Viele Eltern und Fachleute beginnen erst durch das Verständnis des Maskings bestimmte Verhaltensweisen autistischer Kinder und Erwachsener zu verstehen. Ich durfte schon etliche solcher Aha-Momente miterleben, die zeigen, wie aufschlussreich und hilfreich dieses Wissen sein kann.
Gleichzeitig bleibt ein wichtiger Aspekt oft außer Acht: Diejenigen, die nicht in der Lage sind zu maskieren. Diese Gruppe von Autistinnen und Autisten reagiert häufig impulsiv und unmittelbar, was ihnen die Möglichkeiten zur Teilhabe oft von vornherein unmöglich macht.

In diesem Beitrag möchte ich beide Seiten berücksichtigen: die verborgenen Kämpfe derer, die maskieren, und die offenen Schwierigkeiten derer, die es nicht können.

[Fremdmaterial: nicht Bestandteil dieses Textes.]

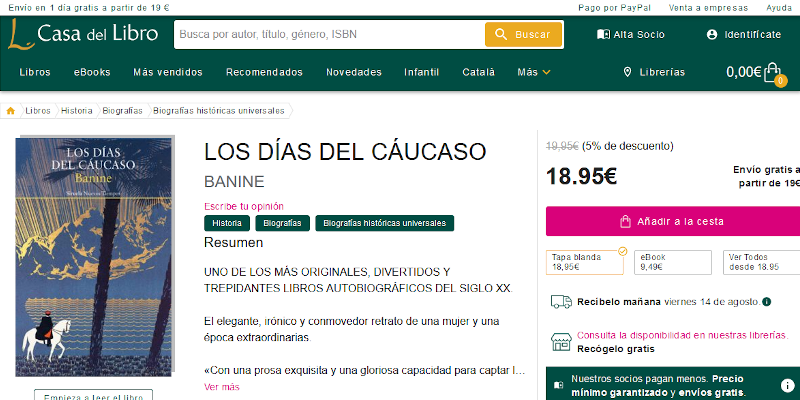Click inside the book search field
800x400 pixels.
click(x=328, y=34)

Jede dieser Personen steht vor erheblichen Herausforderungen, und es ist wichtig, dass wir alle verstehen, unterstützen und damit Lebensqualität verbessern.

©Quelle: pixabay, User Villlkass, Inhaltslizenz, vielen Dank

Was bedeutet Masking?

Beim Masking unternehmen Autistinnen und Autisten bewusst oder unbewusst große Anstrengungen, um ihre Verhaltensweisen, Emotionen und Reaktionen so zu unterdrücken oder zu verändern, dass sie den sozialen Normen und Erwartungen ihrer Umgebung entsprechen.
Diese Kompensationen und Anpassungen können vielfältig sein. Nun bin ich selbst keine Autistin, erlaube mir aber dennoch hier einige Masking-Strategien zu beschreiben, um dafür zu sensibiliseren. Sie wurden mir von Autistinnen und Autisten geschildert oder ich habe sie beobachet bzw. miterlebt.

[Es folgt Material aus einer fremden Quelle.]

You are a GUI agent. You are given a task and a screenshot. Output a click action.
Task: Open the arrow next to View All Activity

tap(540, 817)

Vielleicht hast du selbst schon einmal gesehen, wie jemand in deinem Umfeld bestimmte Gesten, Mimik oder die Art zu sprechen anderer nachahmt. Dies geschieht oft in der Hoffnung, besser dazuzugehören oder einfach „normal“ zu wirken, z.B. indem bestimmte Floskeln verwendet werden. Es ist wie ein stilles Theaterstück, in dem autistische Personen die ungeschriebenen Skripte ihrer Umgebung sorgfältig studieren und wiedergeben.

Ein anderes Bild ergibt sich beim Unterdrücken von Stimming. Stell dir vor, du hast eine beruhigende Gewohnheit, die dir hilft, dich zu konzentrieren oder Stress abzubauen, wie Schaukeln oder das Spielen mit einem kleinen Objekt in der Hand. Für viele Autistinnen und Autisten sind solche Verhaltensweisen unverzichtbar (hier genauer beschrieben). Doch in der Öffentlichkeit, in Schulen oder am Arbeitsplatz werden diese oft verborgen, aus Angst, als unpassend oder störend wahrgenommen zu werden. Das kann sehr belastend sein, weil es eine wichtige Strategie zur Selbstregulierung nimmt.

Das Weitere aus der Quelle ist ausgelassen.